Problem to solve → The following data is to be repeated exactly, its pictures excluded.

Supplied material →
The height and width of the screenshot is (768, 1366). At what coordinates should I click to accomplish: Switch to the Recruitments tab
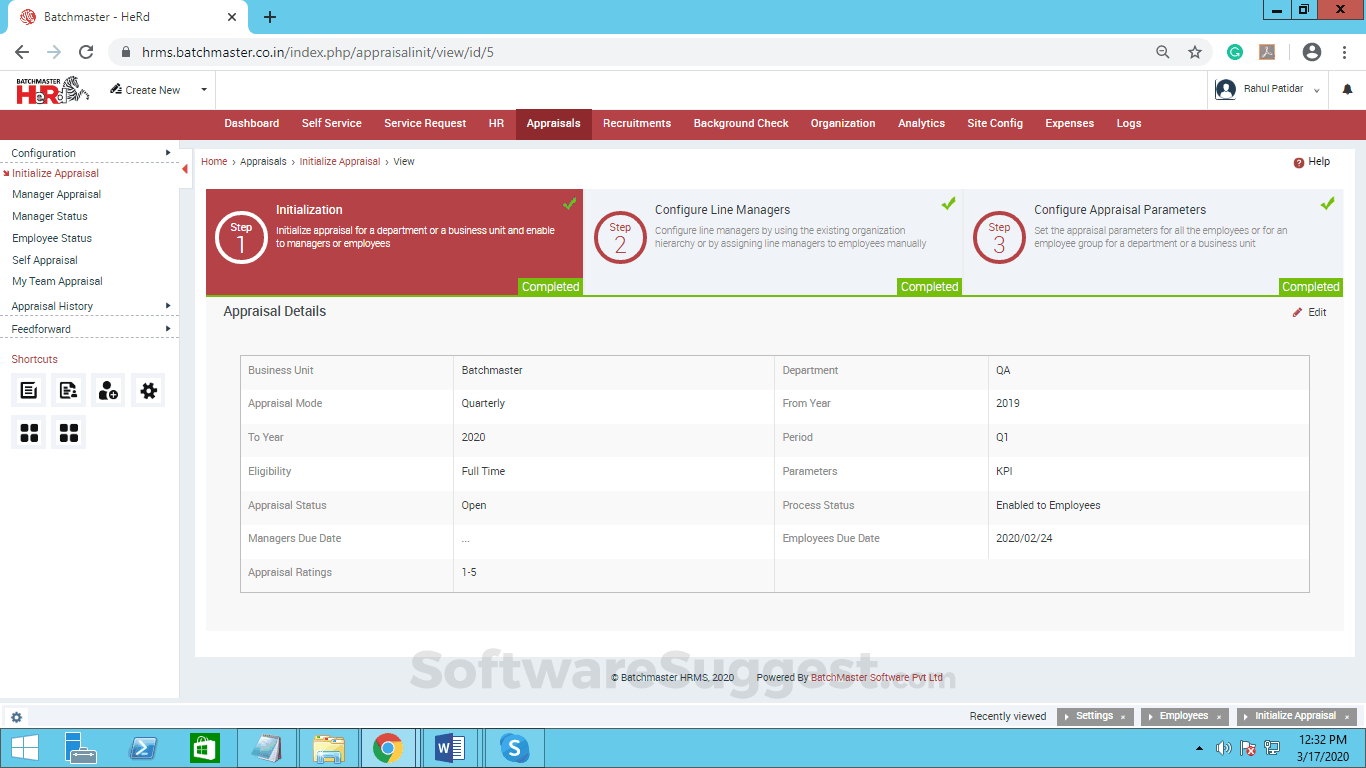[x=636, y=124]
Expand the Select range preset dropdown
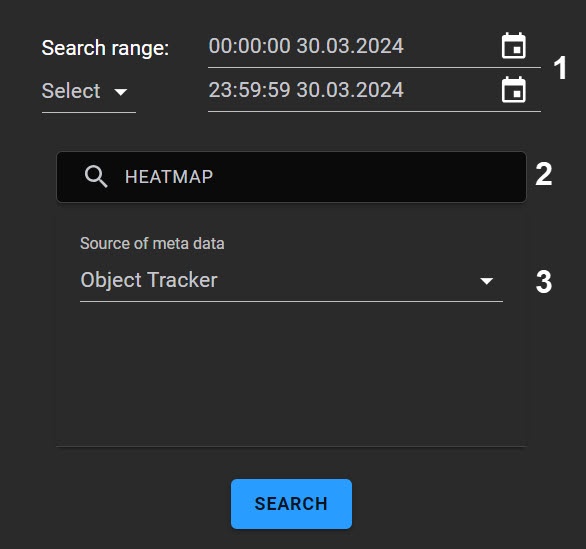 (89, 92)
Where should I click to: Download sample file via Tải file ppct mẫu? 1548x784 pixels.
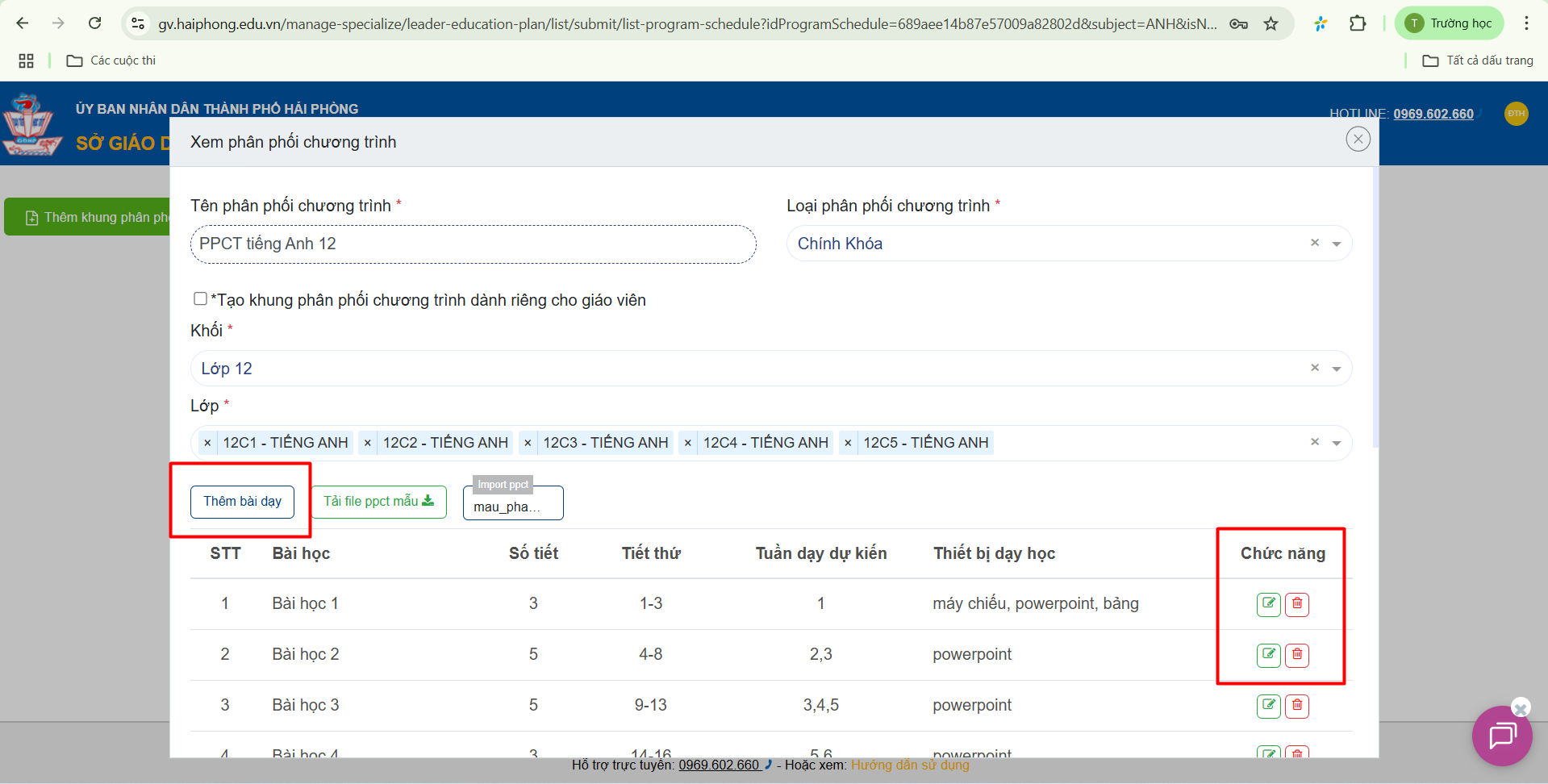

Completed exercise →
The height and width of the screenshot is (768, 1366). At what coordinates should I click to accomplish: Switch to the Recruitments tab
[x=636, y=124]
Expand the Select range preset dropdown
 (89, 92)
Where should I click to: Download sample file via Tải file ppct mẫu? 1548x784 pixels.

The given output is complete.